Structural Regulation of P2‐Type Layered Oxide with Anion/Cation Codoping Strategy for Sodium‐Ion Batteries

Abstract P2‐type layered transition metal oxides are potential cathodes for sodium‐ion batteries (SIBs), but they commonly suffer from severe capacity degradation owing to multiple phase transitions and Na + /vacancy ordering during the extraction/insertion process. An anionic/cationic co‐doping strategy at high sodium contents is proposed to effectively achieve high‐rate and long‐term stability of P2‐Na 0.67 Ni 0.33 Mn 0.67 O 2 . The resulting Na 0.75 Mg 0.1 Ni 0.23 Mn 0.67 O 1.95 F 0.05 (NMNMOF) cathode delivers a reversible capacity of 116 mAh g −1 at 75 mA g −1 and maintains an initial capacity of 73% at 1500 mA g −1 after 1000 cycles. The Mg/F anionic/cationic co‐doping strategy impacts the local environment of the surrounding transition metal and oxygen, regulates the electron distribution, and modifies the initial diffusion state of Na sites, enhancing the diffusion ability of Na + . Moreover, the phase transition of P2‐O2 is well suppressed and the decrease in Mn 3+ content greatly alleviates the Jahn–Teller effect to enhance structural stability.
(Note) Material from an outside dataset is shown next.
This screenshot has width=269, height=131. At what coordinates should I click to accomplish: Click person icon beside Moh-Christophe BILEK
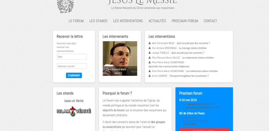click(x=150, y=43)
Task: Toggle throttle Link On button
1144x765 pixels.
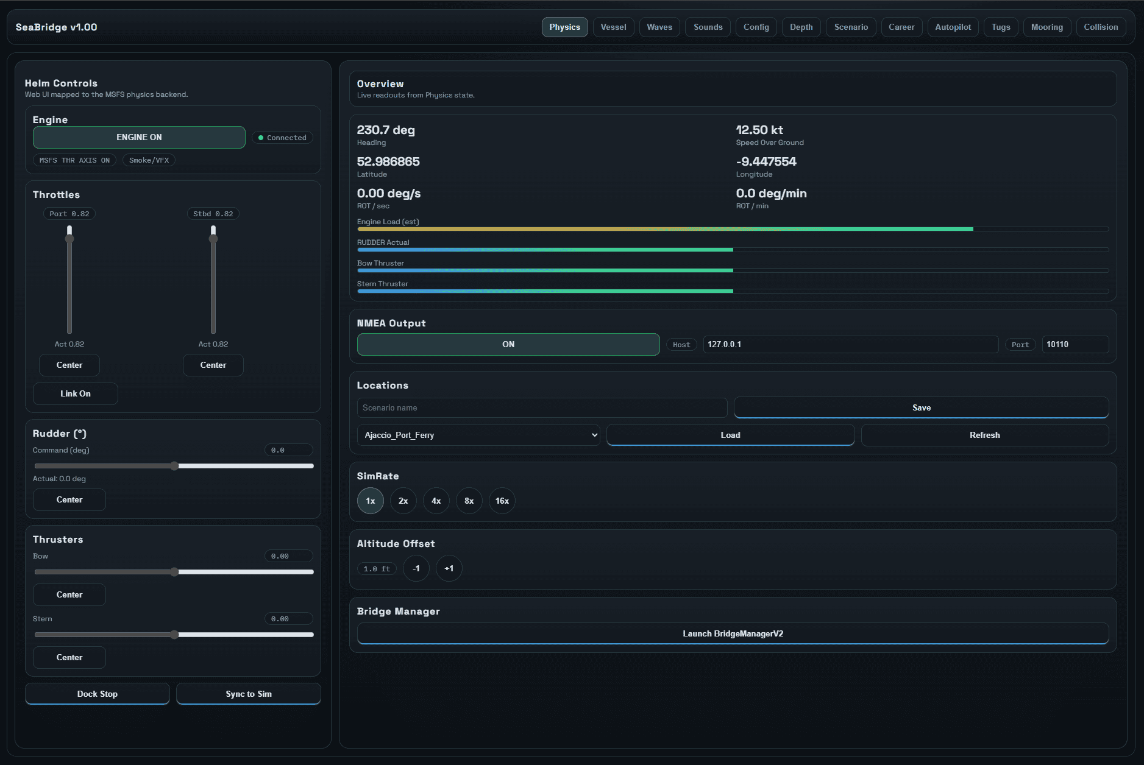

The full‐cell devices with NMNMOF cathode and hard carbon anode demonstrate a high capacity of 80 mAh g −1 at 10 C and an excellent cycle life of over 500 cycles for applications. The anionic/cationic co‐doping strategy will inspire the rational design of P2‐type layered oxides and provide a new perspective for advanced SIBs.